PAUL W. GRIMM, District Judge.
Defendant Rent-A-Center hired Plaintiff Paul A. Kabba (who previously had worked for Rent-A-Center and been injured on the job), in February 2013 but terminated his employment on March 1, 2013, his first day of work, when he informed the store manager of his "medical restrictions and limitations." Compl. ¶¶ 17-20, ECF No. 1; see Kabba Dep. 69: 1-5, ECF No. 37-3. In response, Kabba sued Rent-A-Center, alleging that the termination was in violation of federal, state, and local law. Id. ¶ 1. Rent-A-Center filed a Motion to Dismiss or in the Alternative, to Stay Proceedings and Compel Arbitration ("First Motion"), based on the arbitration agreements that the parties both signed in 2002, during Kabba's first period of employment, and in 2012, when he applied for another position but was not hired ("2002 Arbitration Agreement" and "2012 Arbitration Agreement"). ECF No. 9.
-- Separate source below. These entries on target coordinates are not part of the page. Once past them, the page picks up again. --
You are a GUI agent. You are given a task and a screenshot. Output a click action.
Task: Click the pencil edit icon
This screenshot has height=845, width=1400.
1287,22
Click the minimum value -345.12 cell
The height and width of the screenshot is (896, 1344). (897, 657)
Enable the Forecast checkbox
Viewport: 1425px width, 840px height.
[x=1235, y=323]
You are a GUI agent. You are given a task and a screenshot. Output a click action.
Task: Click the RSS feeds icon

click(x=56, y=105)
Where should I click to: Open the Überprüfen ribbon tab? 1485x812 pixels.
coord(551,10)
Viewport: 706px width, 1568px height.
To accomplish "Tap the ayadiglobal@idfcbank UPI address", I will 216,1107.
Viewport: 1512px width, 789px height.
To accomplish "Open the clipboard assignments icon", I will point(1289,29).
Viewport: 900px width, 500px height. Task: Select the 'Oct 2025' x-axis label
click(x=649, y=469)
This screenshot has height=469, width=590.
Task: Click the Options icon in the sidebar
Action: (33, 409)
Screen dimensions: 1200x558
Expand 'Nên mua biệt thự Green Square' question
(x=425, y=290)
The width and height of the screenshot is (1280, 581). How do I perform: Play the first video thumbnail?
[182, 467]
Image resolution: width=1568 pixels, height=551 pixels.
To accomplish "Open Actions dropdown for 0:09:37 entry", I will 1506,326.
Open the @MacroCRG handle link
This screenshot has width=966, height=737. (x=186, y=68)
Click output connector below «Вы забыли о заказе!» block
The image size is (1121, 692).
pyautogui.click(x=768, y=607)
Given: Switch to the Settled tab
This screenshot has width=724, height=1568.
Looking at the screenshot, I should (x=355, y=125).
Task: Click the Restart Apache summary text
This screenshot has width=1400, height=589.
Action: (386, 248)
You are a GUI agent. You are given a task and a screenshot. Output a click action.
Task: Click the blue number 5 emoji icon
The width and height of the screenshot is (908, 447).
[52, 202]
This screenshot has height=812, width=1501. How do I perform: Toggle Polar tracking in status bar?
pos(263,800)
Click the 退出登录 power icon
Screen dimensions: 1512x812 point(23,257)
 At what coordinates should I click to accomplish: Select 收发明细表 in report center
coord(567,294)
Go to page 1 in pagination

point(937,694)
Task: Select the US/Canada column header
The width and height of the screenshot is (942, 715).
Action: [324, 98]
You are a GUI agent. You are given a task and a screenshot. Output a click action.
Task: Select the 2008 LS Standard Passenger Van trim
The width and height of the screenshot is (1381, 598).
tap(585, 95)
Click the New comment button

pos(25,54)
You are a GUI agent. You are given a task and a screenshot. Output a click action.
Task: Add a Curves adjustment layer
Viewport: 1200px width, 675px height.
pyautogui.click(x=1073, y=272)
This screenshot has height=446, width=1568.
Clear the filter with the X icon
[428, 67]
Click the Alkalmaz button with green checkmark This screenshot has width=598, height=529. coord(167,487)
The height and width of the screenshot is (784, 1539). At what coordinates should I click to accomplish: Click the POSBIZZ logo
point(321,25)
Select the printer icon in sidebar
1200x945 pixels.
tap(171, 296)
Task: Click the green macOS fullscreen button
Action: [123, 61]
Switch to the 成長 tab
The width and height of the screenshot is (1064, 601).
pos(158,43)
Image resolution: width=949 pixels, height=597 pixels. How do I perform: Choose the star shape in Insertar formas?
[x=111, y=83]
The Fourth Circuit affirmed the April 27, 2017 decision by unpublished opinion, noting again that the issue was "whether the parties in this case manifested an intention to be bound by the [arbitration] agreement," an issue decided under "Mayland's principles of contract formation." Kabba v. Rent-A-Center, Inc., 730 F. App'x 141, 143 (Apr. 13, 2018). The Fourth Circuit concluded that "a reasonable juror could find from Kabba's and RAC's actions that the parties agreed to modify the 2002 and 2012 arbitration agreements at issue to exclude covering any disputes relating to Kabba's 2013 employment," and therefore it was the district court, and not an arbitrator, that "had the authority to determine the arbitrability of Kabba's dispute regarding his 2013 employment based on the 2002 and 2012 arbitration agreements." Id.
The parties proceeded with limited discovery targeted to the gateway issue of arbitrability, after which Rent-A-Center filed another Motion to Dismiss or in the Alternative, to Stay Proceedings and Compel Arbitration ("Second Motion"). ECF No. 37.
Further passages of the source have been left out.